=== Data records ===

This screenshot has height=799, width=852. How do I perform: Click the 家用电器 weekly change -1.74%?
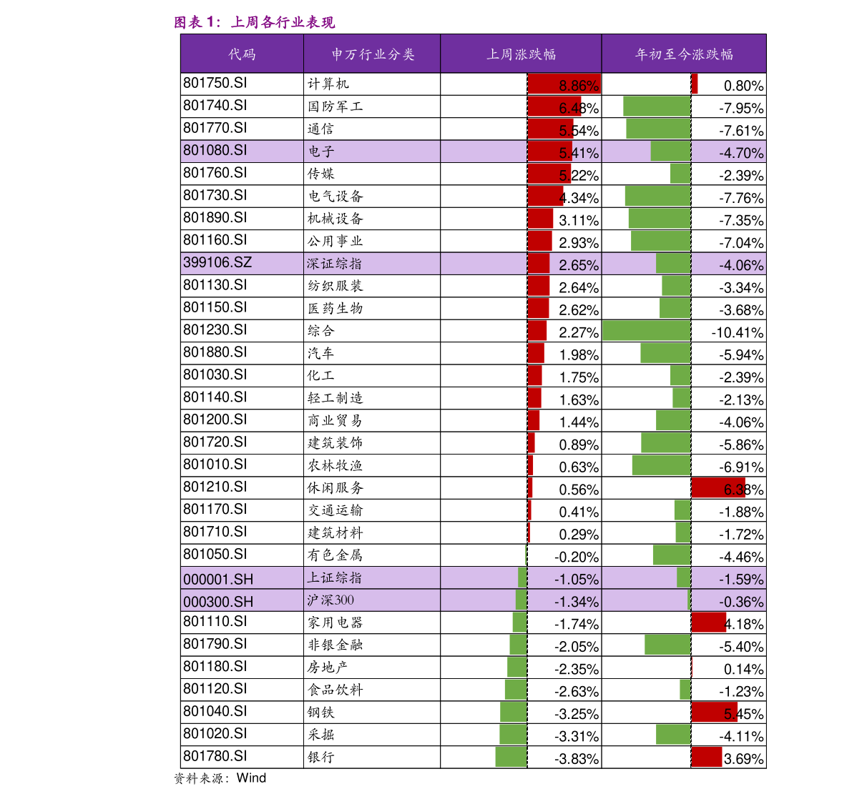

===
=== Data records ===

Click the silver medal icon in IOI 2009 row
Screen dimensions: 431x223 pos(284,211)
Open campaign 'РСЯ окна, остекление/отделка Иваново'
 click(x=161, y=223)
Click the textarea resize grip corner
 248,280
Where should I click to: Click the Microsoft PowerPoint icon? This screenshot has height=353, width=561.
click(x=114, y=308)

===
=== Data records ===

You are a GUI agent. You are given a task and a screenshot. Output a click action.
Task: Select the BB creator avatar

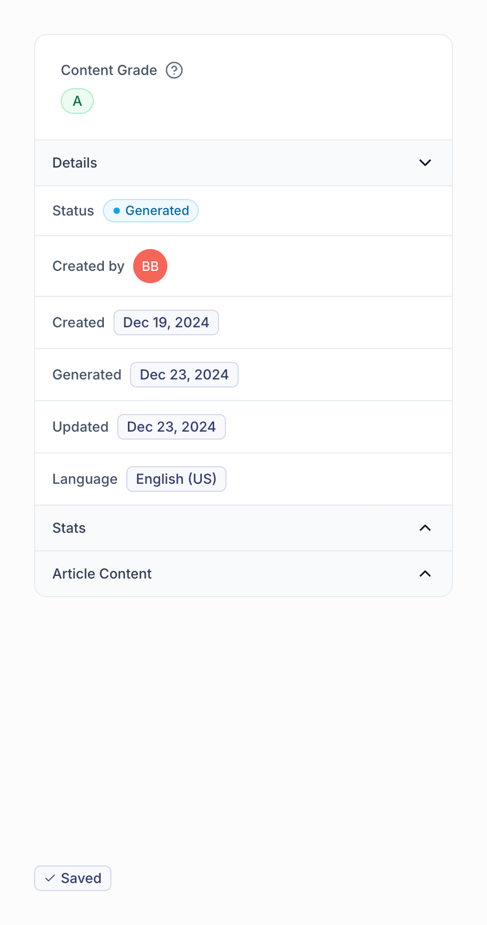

===

» **About this task**:
Restate word for word the lines of the data above, starting at the line containing "You are a GUI" and ending at the line containing "Task: Select the BB creator avatar", both included, and nothing more.

» **Answer section**:
You are a GUI agent. You are given a task and a screenshot. Output a click action.
Task: Select the BB creator avatar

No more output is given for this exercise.